## Assigned task
From the line that contains "Task: Tap the BID price box" to the final line of the entries below, write out every line exactly as it appears, and nothing else.

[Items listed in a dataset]
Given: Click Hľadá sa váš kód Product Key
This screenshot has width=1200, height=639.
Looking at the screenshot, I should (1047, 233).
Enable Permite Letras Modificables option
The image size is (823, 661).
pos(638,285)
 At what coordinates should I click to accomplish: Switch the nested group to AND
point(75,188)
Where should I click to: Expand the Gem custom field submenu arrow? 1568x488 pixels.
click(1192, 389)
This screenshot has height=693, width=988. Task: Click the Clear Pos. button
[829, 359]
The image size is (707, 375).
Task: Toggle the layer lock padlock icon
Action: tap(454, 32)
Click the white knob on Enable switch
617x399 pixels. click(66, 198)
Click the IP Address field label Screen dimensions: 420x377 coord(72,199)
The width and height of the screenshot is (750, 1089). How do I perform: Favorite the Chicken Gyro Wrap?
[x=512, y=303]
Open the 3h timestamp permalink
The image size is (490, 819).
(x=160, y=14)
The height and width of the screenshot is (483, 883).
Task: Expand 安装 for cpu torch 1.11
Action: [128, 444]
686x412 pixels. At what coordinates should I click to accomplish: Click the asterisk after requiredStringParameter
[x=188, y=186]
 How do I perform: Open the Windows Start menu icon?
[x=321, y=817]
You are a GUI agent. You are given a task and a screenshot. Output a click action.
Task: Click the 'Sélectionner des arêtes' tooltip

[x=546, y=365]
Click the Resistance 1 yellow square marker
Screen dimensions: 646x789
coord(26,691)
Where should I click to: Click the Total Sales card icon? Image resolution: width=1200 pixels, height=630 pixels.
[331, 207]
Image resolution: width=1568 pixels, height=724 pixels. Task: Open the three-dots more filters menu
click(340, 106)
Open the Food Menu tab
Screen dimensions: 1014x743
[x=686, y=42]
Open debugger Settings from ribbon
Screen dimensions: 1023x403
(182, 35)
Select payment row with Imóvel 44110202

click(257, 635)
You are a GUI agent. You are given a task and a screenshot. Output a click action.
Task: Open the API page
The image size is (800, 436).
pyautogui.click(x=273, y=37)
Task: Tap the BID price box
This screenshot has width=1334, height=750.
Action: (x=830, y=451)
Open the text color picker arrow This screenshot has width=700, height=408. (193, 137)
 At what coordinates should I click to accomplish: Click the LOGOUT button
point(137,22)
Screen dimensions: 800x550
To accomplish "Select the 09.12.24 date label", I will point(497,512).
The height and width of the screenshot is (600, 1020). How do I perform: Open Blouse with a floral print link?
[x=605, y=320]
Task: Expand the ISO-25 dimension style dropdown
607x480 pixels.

## Response for this exercise
Task: Tap the BID price box
This screenshot has width=1334, height=750.
Action: (x=830, y=451)
Open the text color picker arrow This screenshot has width=700, height=408. (193, 137)
 At what coordinates should I click to accomplish: Click the LOGOUT button
point(137,22)
Screen dimensions: 800x550
To accomplish "Select the 09.12.24 date label", I will point(497,512).
The height and width of the screenshot is (600, 1020). How do I perform: Open Blouse with a floral print link?
[x=605, y=320]
Task: Expand the ISO-25 dimension style dropdown
607x480 pixels.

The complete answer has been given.